在1994年美國世界盃上,我們出師不利。在首場對愛爾蘭的比賽中,我們因炎熱和害怕而手足無措。這場失利後氣氛非常緊張,我們再也不能犯錯。

第二場對挪威比賽的前一天,薩基把我叫到一邊說:「你看,你踢得沒有預選賽那麼好。」這是真的,但我的位置也變了,在預選賽中,我前面總有一個前鋒,而在世界盃,薩基讓我踢的位置太K前了。薩基聽了後安慰我說:「羅比,你應該安靜,你不要擔心位置,因為你對我們如同馬拉多納對阿根廷一樣重要。」這番話讓我吃了定心丸。

在對挪威的比賽中,由於門將帕柳卡吃了紅牌,薩基決定換下一個前鋒。

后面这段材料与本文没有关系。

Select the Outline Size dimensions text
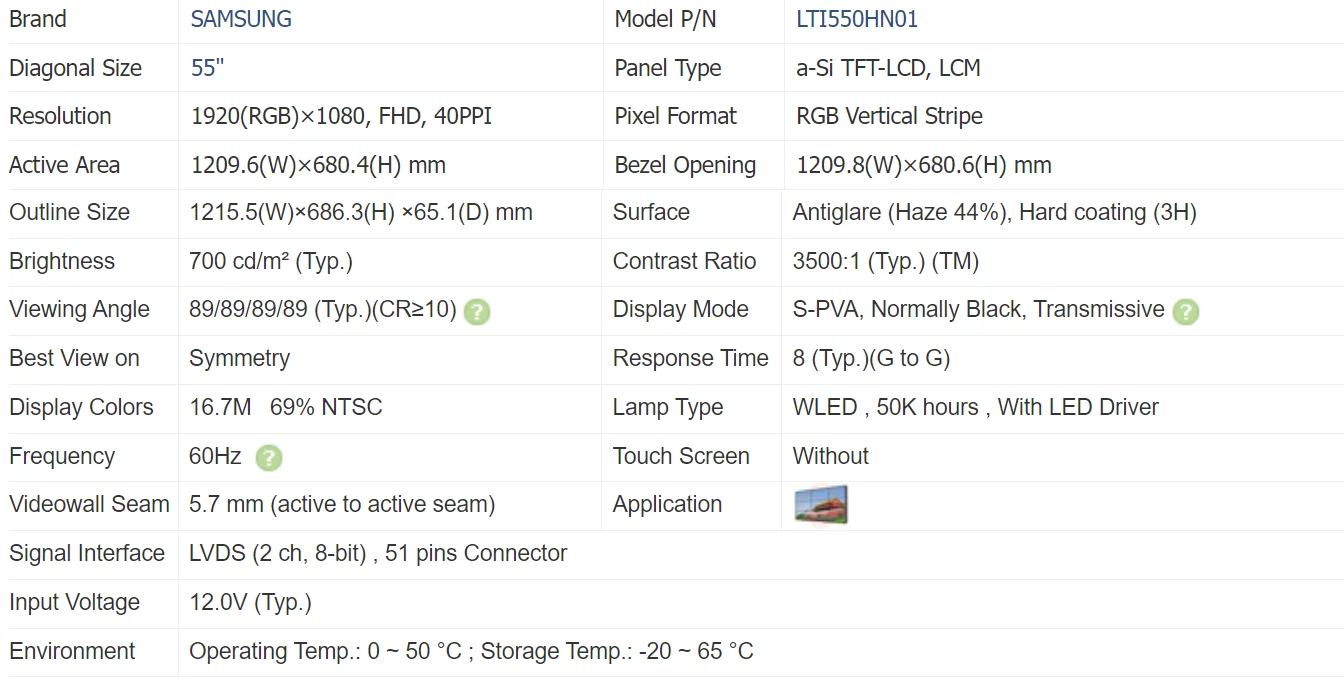 coord(360,212)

當我看到牌子上寫著我的號碼時,我忍不住說了聲:「這傢伙瘋了!?」

薩基的戰術是對的,但如果我是義大利的馬拉多納,我就應該在最困難的時候留在場上。我覺得被薩基耍了,我應該承認,我對薩基失去了信任。我們沒有爭吵,當時也沒有進行澄清,但我們之間的某些東西破裂了。

第三場對墨西哥的比賽中,我踢得也不很出色。我是歐洲足球先生,我感到了身上的巨大責任。我在房間里閉門念經,以便獲得內在的力量。

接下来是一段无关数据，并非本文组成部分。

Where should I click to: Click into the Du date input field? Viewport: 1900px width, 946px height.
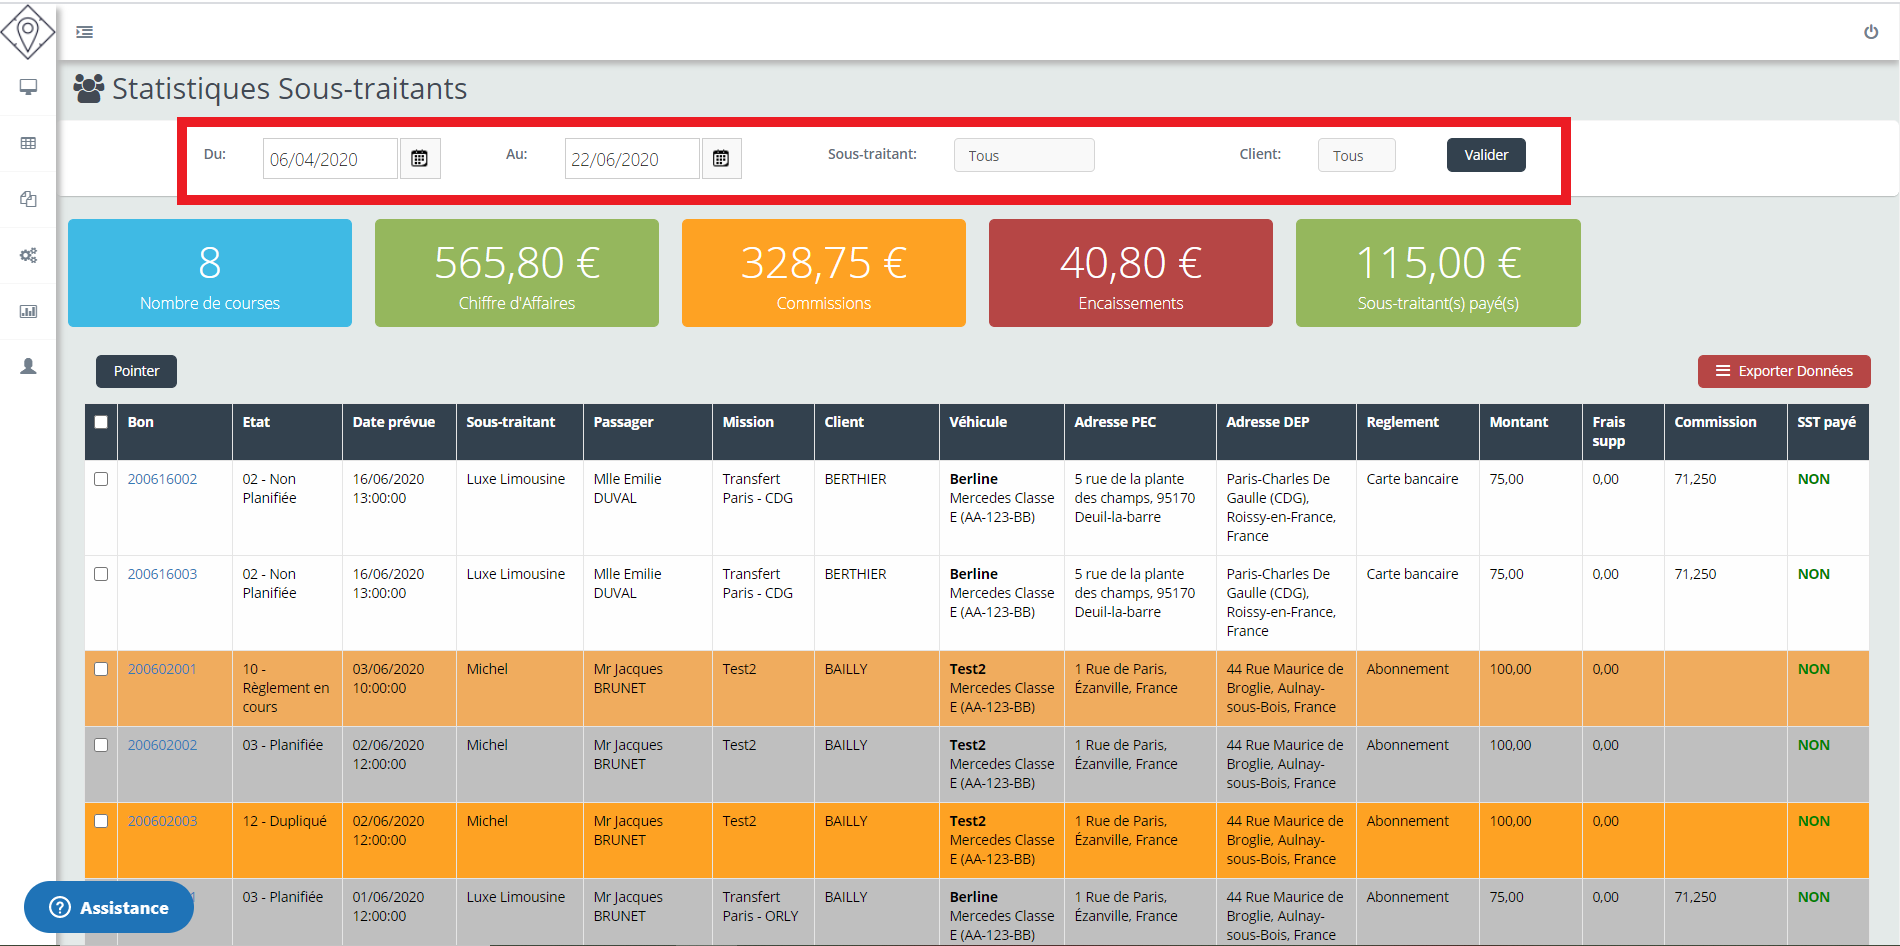tap(329, 159)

1/8決賽對奈及利亞,我們一開始就丟了一球。對手非常強大,他們打敗阿根廷並非偶然,在比賽的大部分時間內,我們踢得相當糟糕。佐拉上場後不久就無辜地吃了一張紅牌。換人時我很緊張,生怕再次被換下。薩基這次沒有換我是對的。終場前1分鐘,我接過穆西的傳球右腳射門,球打在一個後衛腳上進網。進球後,我又一次感到解放。

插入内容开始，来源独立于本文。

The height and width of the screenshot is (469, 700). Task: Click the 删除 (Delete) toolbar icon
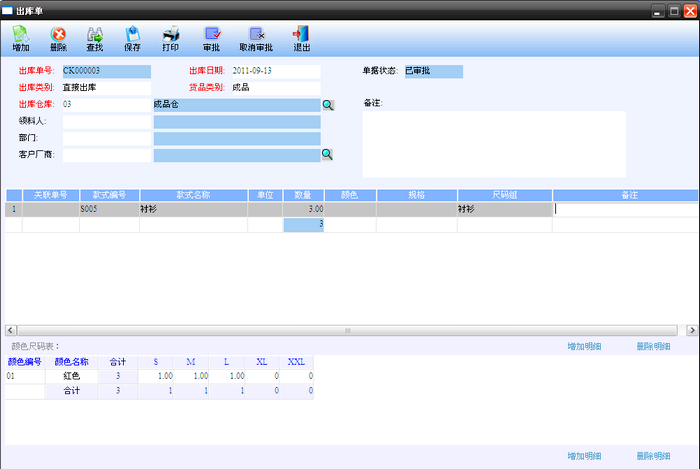(58, 37)
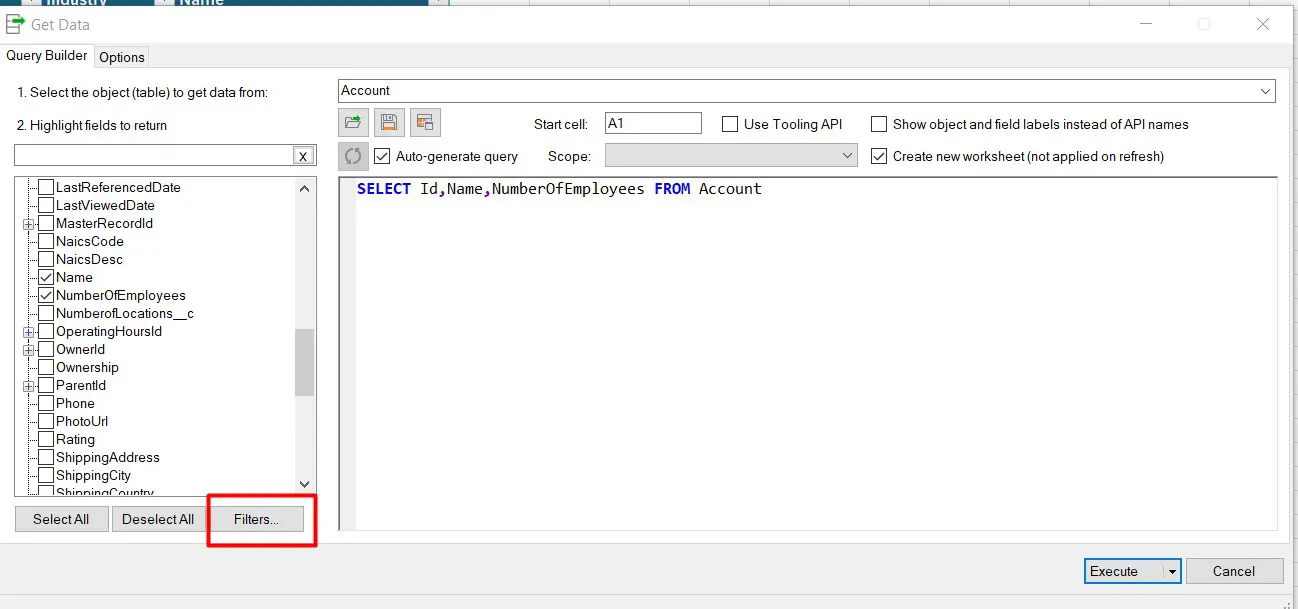Screen dimensions: 1298x609
Task: Click the Filters... button
Action: (x=256, y=519)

1/4決賽對西班牙的比賽中,我進了決定性的一球。在半決賽對保加利亞比賽中,我梅開兩度,但我至今還後悔不已。上半場我們有不少進球機會,如果比分成為3比0,比賽就結束了,下半場就可以換人,我也情願被換下。當時天氣熱得如同地獄,大家都累,需要喘息。但上半場對手進了一球,所以我們要拼到最後一分鐘。

更糟糕的是,半決賽中我的大腿肌肉扭傷,雖然傷不重,但它限制了我對決賽的準備。薩基讓我自己決定是否參加決賽。比賽當天上午,我穿著球鞋在旅館大廳的牆上狠狠地踢了一腳。肌肉沒有問題,我對薩基說可以上場,於是他讓我首發。